▶ _Exercise instructions_:
Please pull out the listing below, from its very first line down to and including the line that contains "center [280, 70].", reproducing every line verbatim.

"""

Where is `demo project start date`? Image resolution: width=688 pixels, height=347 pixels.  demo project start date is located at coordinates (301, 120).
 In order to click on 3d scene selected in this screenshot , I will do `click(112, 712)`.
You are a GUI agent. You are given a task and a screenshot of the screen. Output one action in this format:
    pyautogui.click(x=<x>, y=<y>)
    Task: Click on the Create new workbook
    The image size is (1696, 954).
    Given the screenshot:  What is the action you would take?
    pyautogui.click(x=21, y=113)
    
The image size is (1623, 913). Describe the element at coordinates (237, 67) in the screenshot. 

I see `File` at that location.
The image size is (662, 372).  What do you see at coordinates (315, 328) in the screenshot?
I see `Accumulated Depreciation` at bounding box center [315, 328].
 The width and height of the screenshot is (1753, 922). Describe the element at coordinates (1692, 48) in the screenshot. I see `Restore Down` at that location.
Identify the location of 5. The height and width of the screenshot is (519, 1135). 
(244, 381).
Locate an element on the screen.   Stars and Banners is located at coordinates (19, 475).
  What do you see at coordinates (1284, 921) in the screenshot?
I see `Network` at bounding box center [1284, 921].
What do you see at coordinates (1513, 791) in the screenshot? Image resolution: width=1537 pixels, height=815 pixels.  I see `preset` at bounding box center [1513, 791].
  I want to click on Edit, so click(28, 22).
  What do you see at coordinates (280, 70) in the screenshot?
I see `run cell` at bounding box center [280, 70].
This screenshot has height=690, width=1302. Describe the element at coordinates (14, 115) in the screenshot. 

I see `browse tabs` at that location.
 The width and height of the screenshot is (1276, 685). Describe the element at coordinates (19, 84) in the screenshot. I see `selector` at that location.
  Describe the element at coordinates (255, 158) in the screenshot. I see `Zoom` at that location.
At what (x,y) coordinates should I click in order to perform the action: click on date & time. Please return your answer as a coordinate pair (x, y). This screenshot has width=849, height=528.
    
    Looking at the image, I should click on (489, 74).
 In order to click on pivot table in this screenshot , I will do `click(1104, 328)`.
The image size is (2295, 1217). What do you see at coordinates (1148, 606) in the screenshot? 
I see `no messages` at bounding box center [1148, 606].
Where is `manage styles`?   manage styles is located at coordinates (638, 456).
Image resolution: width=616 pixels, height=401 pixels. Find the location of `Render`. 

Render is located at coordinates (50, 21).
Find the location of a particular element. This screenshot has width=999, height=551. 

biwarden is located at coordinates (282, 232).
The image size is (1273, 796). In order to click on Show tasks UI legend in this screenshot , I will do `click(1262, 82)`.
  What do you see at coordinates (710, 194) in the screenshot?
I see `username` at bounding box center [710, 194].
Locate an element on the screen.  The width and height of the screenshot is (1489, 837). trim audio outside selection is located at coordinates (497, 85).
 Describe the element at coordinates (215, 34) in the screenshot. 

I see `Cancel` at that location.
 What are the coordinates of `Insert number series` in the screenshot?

"""

▶ _Problem solution_:
Where is `demo project start date`? Image resolution: width=688 pixels, height=347 pixels.  demo project start date is located at coordinates (301, 120).
 In order to click on 3d scene selected in this screenshot , I will do `click(112, 712)`.
You are a GUI agent. You are given a task and a screenshot of the screen. Output one action in this format:
    pyautogui.click(x=<x>, y=<y>)
    Task: Click on the Create new workbook
    The image size is (1696, 954).
    Given the screenshot:  What is the action you would take?
    pyautogui.click(x=21, y=113)
    
The image size is (1623, 913). Describe the element at coordinates (237, 67) in the screenshot. 

I see `File` at that location.
The image size is (662, 372).  What do you see at coordinates (315, 328) in the screenshot?
I see `Accumulated Depreciation` at bounding box center [315, 328].
 The width and height of the screenshot is (1753, 922). Describe the element at coordinates (1692, 48) in the screenshot. I see `Restore Down` at that location.
Identify the location of 5. The height and width of the screenshot is (519, 1135). 
(244, 381).
Locate an element on the screen.   Stars and Banners is located at coordinates (19, 475).
  What do you see at coordinates (1284, 921) in the screenshot?
I see `Network` at bounding box center [1284, 921].
What do you see at coordinates (1513, 791) in the screenshot? Image resolution: width=1537 pixels, height=815 pixels.  I see `preset` at bounding box center [1513, 791].
  I want to click on Edit, so click(28, 22).
  What do you see at coordinates (280, 70) in the screenshot?
I see `run cell` at bounding box center [280, 70].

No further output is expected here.